Getting caught off guard by the emotional drama of your teen's life can be unsettling. Unsuspecting parents, sitting down for a relaxing night of TV can be rocked by the swear laden screaming tirade heard coming from the vicinity of their teen's bedroom. Here are some possible causes:

  •  Their phone dropped on the floor, and it pissed them off
  • They hate doing their homework, and their text book fell on the floor and it pissed them off.
  • You asked them a question, any question, and it pissed them off.
  • They want to go out and wear their favorite pair of jeans which are scrunched up in  a ball in the corner of the room stained with the ketchup from the burger they ate last weekend. Of course it is your fault the jeans are stained, in the corner of their room, and unwashed. They are pissed off. 
  • They open the refrigerator and there are no more bottles of their favorite, juice, soda, water. You are a terrible parent for not keeping all their supplies up and they are pissed off. 
Ok, get it!! The stupidest things can set off the emotional volcano that is their brain. They have been sucking down life's small hurdles and humiliations all day, and it is whatever that last thing is that makes them blow. Literally. 

Your strategy is to not contribute any more fuel for this raging fire. It may have nothing really to do with you, for a change, but you might have been the last person to speak, and was the spark that set the firestorm off. Rather than letting your feelings get hurt, or get mad because their anger is now focused on you, just give them a shrug, and in the calmest voice you can muster a: " I get you are frustrated, let me know if there is any way I can help" and then leave them alone. Nothing good will come of it!

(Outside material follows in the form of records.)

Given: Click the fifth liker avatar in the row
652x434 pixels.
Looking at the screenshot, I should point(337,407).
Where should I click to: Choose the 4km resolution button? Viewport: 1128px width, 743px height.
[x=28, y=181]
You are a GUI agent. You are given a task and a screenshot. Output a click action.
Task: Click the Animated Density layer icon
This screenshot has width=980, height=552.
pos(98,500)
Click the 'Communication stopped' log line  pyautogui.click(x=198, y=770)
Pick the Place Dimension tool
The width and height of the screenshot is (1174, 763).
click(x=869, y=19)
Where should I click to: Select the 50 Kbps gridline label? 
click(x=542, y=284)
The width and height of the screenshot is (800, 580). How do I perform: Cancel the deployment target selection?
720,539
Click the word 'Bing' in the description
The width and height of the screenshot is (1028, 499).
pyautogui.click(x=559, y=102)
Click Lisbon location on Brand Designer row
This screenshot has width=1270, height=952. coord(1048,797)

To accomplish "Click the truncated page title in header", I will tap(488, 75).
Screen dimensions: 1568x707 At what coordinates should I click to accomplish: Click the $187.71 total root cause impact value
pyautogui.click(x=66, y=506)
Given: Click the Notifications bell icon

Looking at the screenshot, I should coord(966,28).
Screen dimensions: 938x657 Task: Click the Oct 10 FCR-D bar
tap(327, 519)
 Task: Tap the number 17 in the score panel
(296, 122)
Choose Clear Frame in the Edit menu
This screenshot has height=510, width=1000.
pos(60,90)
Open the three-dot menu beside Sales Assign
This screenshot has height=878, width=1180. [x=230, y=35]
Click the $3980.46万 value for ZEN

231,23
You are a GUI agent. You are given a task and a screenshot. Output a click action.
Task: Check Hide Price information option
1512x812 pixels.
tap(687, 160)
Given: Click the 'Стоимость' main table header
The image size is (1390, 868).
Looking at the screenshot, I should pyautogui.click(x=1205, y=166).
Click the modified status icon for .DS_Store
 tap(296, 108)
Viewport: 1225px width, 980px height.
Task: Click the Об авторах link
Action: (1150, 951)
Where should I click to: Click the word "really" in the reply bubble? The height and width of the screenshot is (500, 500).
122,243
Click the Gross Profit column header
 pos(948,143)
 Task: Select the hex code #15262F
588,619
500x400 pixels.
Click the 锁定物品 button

I asked my college freshmen recently to write about their adolescence. With his permission here is an excerpt from one of the young men from my class who so beautifully describes this "emotional volcano."

"As with all kids going through puberty, my hormones were at a constant state of flux. For some reason, mine decided to leave me with uncontrollable anger. The hardest part was I had no idea why I was so angry. I never connected how I was feeling to puberty. With no reason and no outlet I struggled to maintain my composure with my friends and family. My anger piled and piled until the most insignificant slight would throw me into a terrible rage, I regret each and every time I lashed out at the people around me. I just could not stop myself after a certain point. At home I would sulk and growl if I was bothered. If my family happened to be persistent I would snap. This did not fly with my parents. I was being punished nearly every day, and the constant punishment left me more angry and resentful then I already was. On some level, it is understandable that family receives the brunt of one' emotions. As a child there is almost no way to escape them, and the majority of one's time is spent with them. The good news is although it may have taken a few years I managed to calm down. As my anger faded away I could start to see my life a little clearer."

See, there is hope!!!!!!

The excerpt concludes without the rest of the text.